They’re touchy, too. Very prideful, these super-villains. The headlining alliance of Super-Villain Team-Up between Dr. Doom and the Sub-Mariner falls apart on every other page in this book, largely because neither man can accept that they need the other.

And they’re mistrustful. It’s a staple of the Marvel Universe that heroes go brain dead when they run into each other, and slug it out for a few pages before they remember they’re on the same side. The bad guys have that same dynamic in spades.

Add to this their poor PR instincts — self-identifying in groups like The Brotherhood of Evil Mutants and The Masters of Evil — and I guess we can conclude that super-villains are their own worst enemies.

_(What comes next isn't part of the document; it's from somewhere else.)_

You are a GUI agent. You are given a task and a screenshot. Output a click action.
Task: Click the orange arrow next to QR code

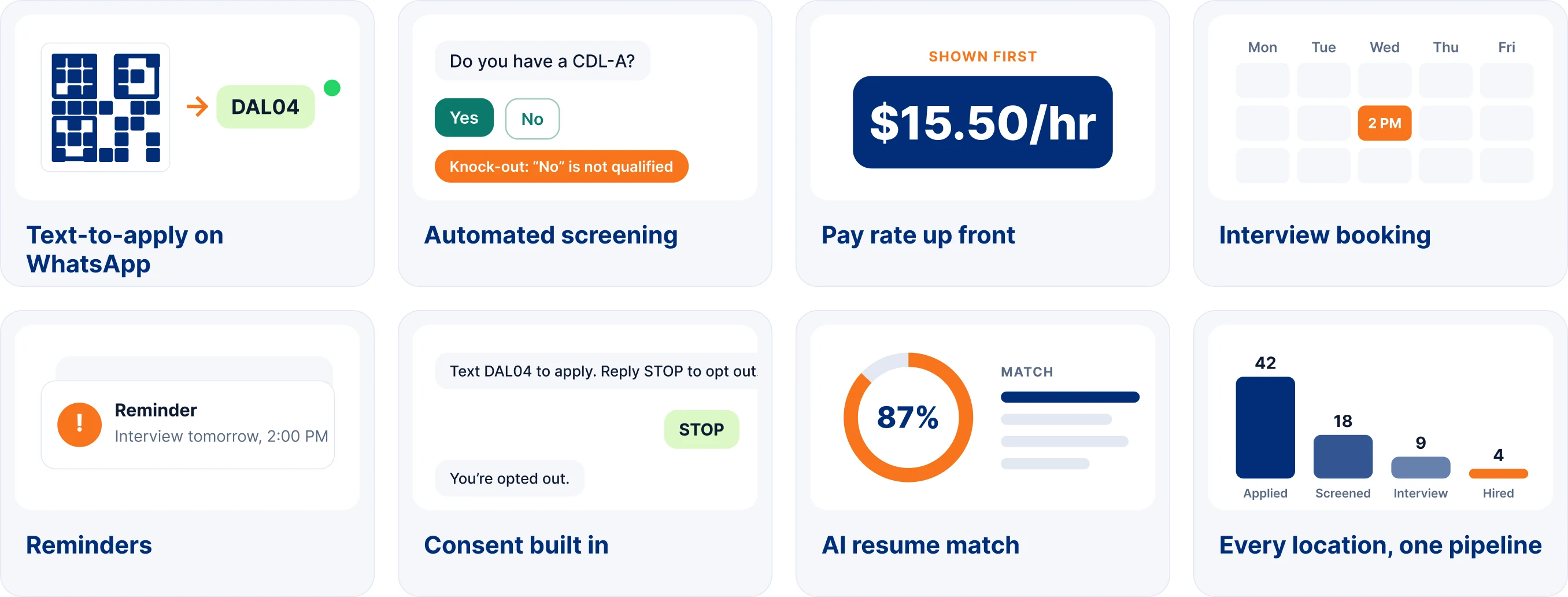click(197, 106)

So, too, was Super-Villain Team-Up its own worst enemy.

There’s a kernel of a cool concept in this book — late 1970s Marvel super-villains chewing the scenery and battling the world (and each other) for global domination. At it’s best, Super-Villain Team-Up is full of Grand Guignol and low-stakes action, like an all-villain WWE wrestling match where you can’t predict the outcome. For the most part, though, Super-Villain Team-Up is an incoherent mess.

Many of Marvel’s books had rotating creators through the seventies but Super-Villain Team-Up must set some kind of record. In seventeen regular issues — and two Giant Size editions — this book had an astonishing sixteen different creative teams! That’s right, almost more creative teams than there were issues published! That’s quite a trick. Take a deep breath and try to read them out all at once …

Roy Thomas/John Buscema, Thomas/Larry Lieber, Thomas/Mike Sekowsky, Tony Isabella/George Tuska, Isabella/George Evans, Isabella/Sal Buscema, Jim Shooter/Evans, Bill Mantlo/Herb Trimpe, Steve Englehart/Trimpe (for three whole issues — stability!), Englehart/Keith Giffen (so much for stability), Mantlo/Shooter (now on pencils!), Mantlo/Bob Hall (another streak of three!), Mantlo/Giffin, Mantlo/Hall (they’re back … But now the book is cancelled!), then Mantlo/Hall again as they finish off the series in Champions #16, but wait the book is back from the dead a full year later with a reprint of Astonishing Tales #4-5 by Lieber/Wally Wood, then finished out with a two-part Red Skull story by Peter Gillis/Carmine Infantino and Gillis/Arvell Jones!

Phew! They should have called this book Super-Bullpen Team-Up for all the guys that pitched in on the series. And don’t even ask about the inkers on this book!

With the revolving door of creators spinning off its hinges it’s no wonder the book jumps the rails almost from the outset.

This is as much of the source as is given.